[Stored items]
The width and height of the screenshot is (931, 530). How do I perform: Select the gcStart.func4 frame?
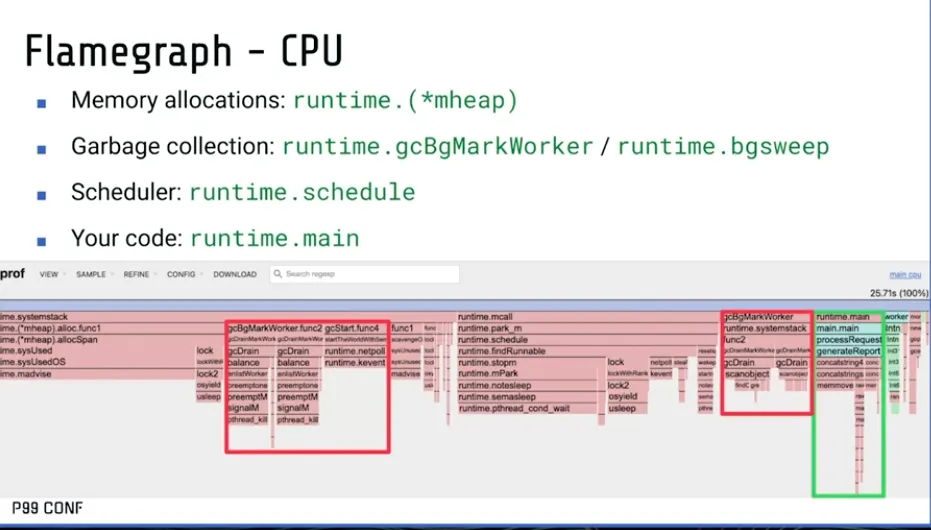[354, 328]
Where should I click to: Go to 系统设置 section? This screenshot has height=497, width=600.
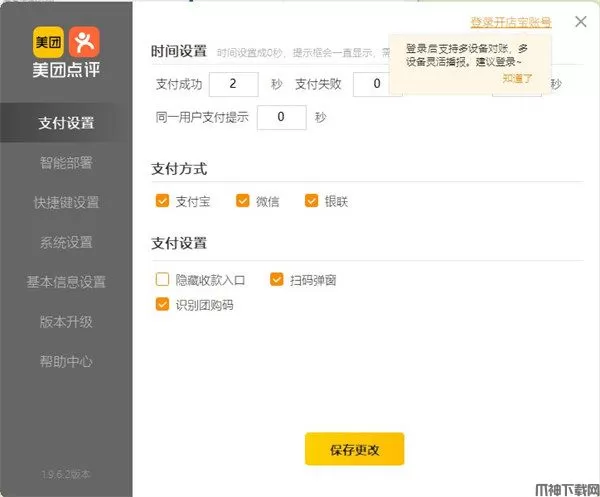[66, 242]
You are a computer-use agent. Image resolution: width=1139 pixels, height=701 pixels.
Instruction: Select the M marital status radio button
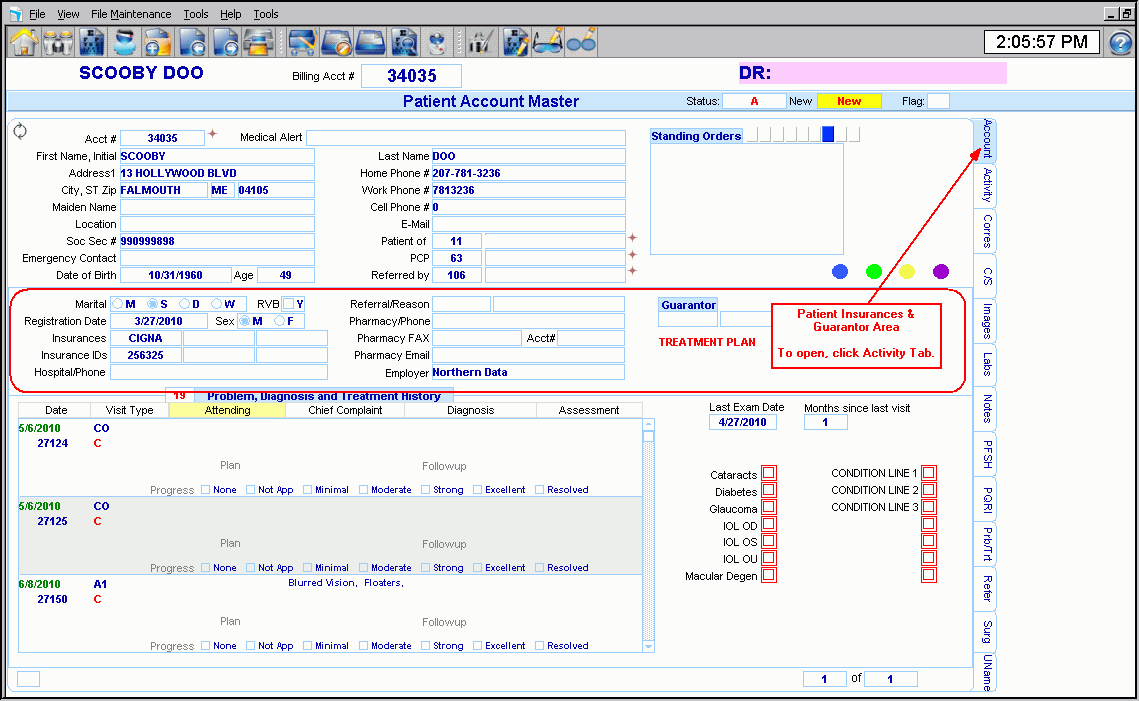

## ASSIGNMENT
Would you copy out every line of the data above exactly, minus the pictures?

## ANSWER TO THIS EXERCISE
The width and height of the screenshot is (931, 530). How do I perform: Select the gcStart.func4 frame?
[354, 328]
Where should I click to: Go to 系统设置 section? This screenshot has height=497, width=600.
[66, 242]
You are a computer-use agent. Image resolution: width=1139 pixels, height=701 pixels.
Instruction: Select the M marital status radio button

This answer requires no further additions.